An Excerpt from the humor book The Misery Manifesto

The Sun Will Come Out Tomorow?

In the United States, as in most of the sad world, you have weather. You have a variety of weather patterns and temperature changes, as well as four seasons. This isn’t the case in coastal Southern California. As you know, we’re special.

In Los Angeles, we have consistently perfect weather — sunny with temperatures in the seventies. It’s a truly reasonable climate that only the most miserable among us (usually transplanted New Yorkers) find unacceptable. These are the cranks who complain about unending sunshine and clear skies as if it’s a bad thing. “I miss the seasons,” they whine.
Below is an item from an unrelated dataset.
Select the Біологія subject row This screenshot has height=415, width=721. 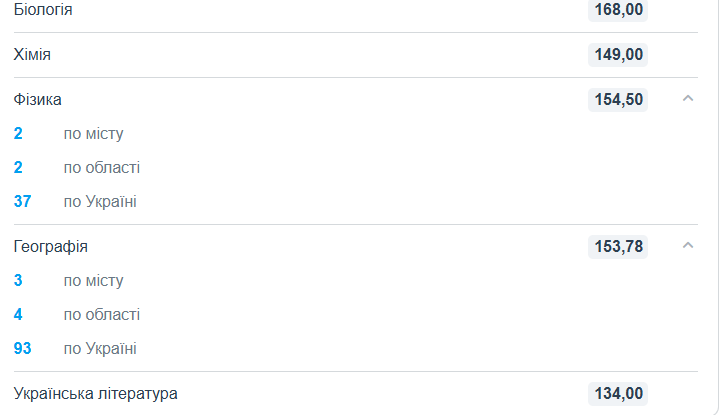point(355,10)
However, even for the easy to please, there is an ugly shoofly in The Endless Summer of SoCal . . . and that is the infamous “June Gloom.”

The Endless Summer

JUNE GLOOM

According to Wikipedia (who else?), June Gloom is “a weather pattern that results in cloudy, overcast skies with cool temperatures during the late spring and early summer, most commonly in the month of June.” (This is why it’s not called February Gloom.)
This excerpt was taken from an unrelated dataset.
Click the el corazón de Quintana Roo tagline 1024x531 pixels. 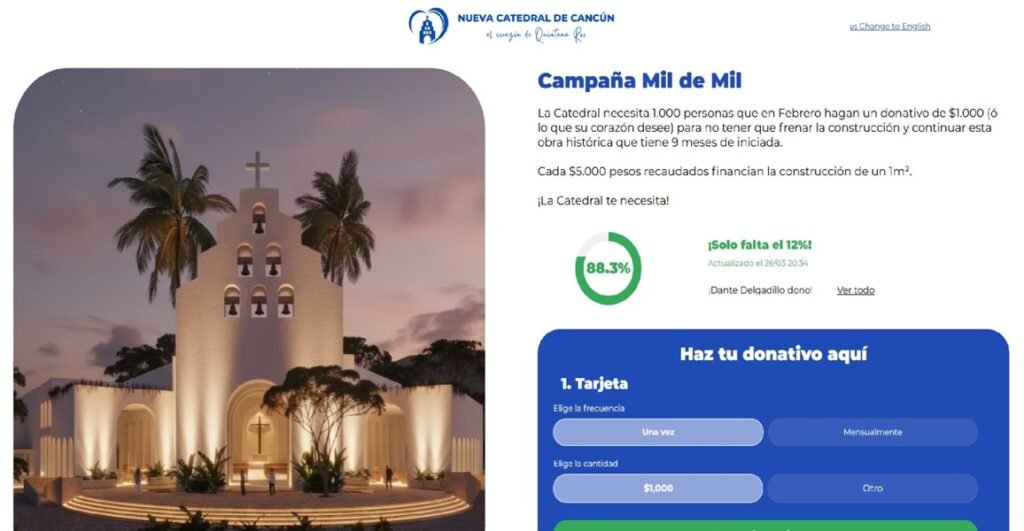(536, 35)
“Low-altitude stratus clouds are formed over the ocean, then transported over the coastal regions by the wind.”

Translation: June Gloom is a month-long period of fog and drizzle up the yahoo where you feel like an abuse victim in a never-ending Bergman movie. I call it “50 Shades of L.A. Gray.”

June Gloom should be a bona fide mental disorder ordained by the American Psychiatric Association. It’s Los Angeles’s version of a seasonal affective disorder.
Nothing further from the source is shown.